*EXERCISE*
Could you copy out the stretch from "In light of" through "U.S. and Mexico." in the passage on the Macdonald Commission, swapping in "Canadian government" wherever "Mulroney government" appears?

*EXCERPT TO READ*

====

This month marks an important milestone in the modern history of Canadian policy and politics. Forty years ago, on November 5, 1982, the Royal Commission on the Economic Union and Development Prospects for Canada was established. Readers may be more familiar with its colloquial name, the Macdonald Commission, for its chair, former Liberal Cabinet minister Donald S. Macdonald. The commission was set up by Prime Minister Pierre Trudeau in a context of significant economic, geopolitical, and intellectual flux and went on to have major long-term consequences for the Canadian political economy. 

As we find ourselves in a new era of economic, geopolitical, and intellectual disruption, the exercise of ideational renewal reflected in the Macdonald Commission has tremendous relevance for our current moment. It presents a necessary path forward for a new policymaking narrative that’s responsive to today’s changed circumstances and capable of securing broad-based support across the political spectrum. 

Forgive us a brief recap of the Macdonald Commission and its own economic and geopolitical context. It was launched in the face of a protracted economic recession, a prime interest rate of 12 percent, the impending death of Soviet leader Leonid Brezhnev, and the early stirrings of Deng Xiaoping’s reforms in China. The confluence of these factors, as well as the lasting effects of the 1970s stagflation crisis and the elections of Margaret Thatcher and Ronald Reagan, signaled the gradual emergence of a new political economy paradigm. The Keynesian model, which had provided for sustained peace and prosperity in the post-war era, no longer seemed to have explanatory power for the era’s mounting challenges or the rise of new voices. 

Macdonald and his counterparts were mandated to make sense of these developments and provide policy recommendations to the government. They drew on an impressive group of external researchers, stakeholders, and public servants to systematically analyse Canada’s economic future in the face of rapid change. As the final report eventually explained:

Looking back over the perspective of 35 years, beyond the economic difficulties of the immediate past, this Commission sees Canada as having attained a quite remarkable record of economic success. We believe, however, that the circumstances which brought about that success will not continue; indeed, they have already altered, both globally and domestically. The differences which are emerging in our economic experience will have to be matched by differences in economic and social policies.

In light of these major developments, the commission made dozens of policy recommendations to modernize Canadian economic and social policy. Its most famous was that Canada should pursue bilateral free trade with the United States. Macdonald himself described the recommendation as a “leap of faith” in a media interview roughly ten months prior to the report’s release. The Mulroney government subsequently embraced the report and its underlying economic logic and went about pursuing and ultimately reaching a free trade agreement with the Americans and later a continent-wide deal with the U.S. and Mexico.

====

*AVAILABLE DATA*

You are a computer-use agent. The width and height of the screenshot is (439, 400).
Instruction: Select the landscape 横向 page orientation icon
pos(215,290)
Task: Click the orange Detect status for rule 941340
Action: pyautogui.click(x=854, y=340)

====

*ANSWER TO THIS EXERCISE*
In light of these major developments, the commission made dozens of policy recommendations to modernize Canadian economic and social policy. Its most famous was that Canada should pursue bilateral free trade with the United States. Macdonald himself described the recommendation as a “leap of faith” in a media interview roughly ten months prior to the report’s release. The Canadian government subsequently embraced the report and its underlying economic logic and went about pursuing and ultimately reaching a free trade agreement with the Americans and later a continent-wide deal with the U.S. and Mexico.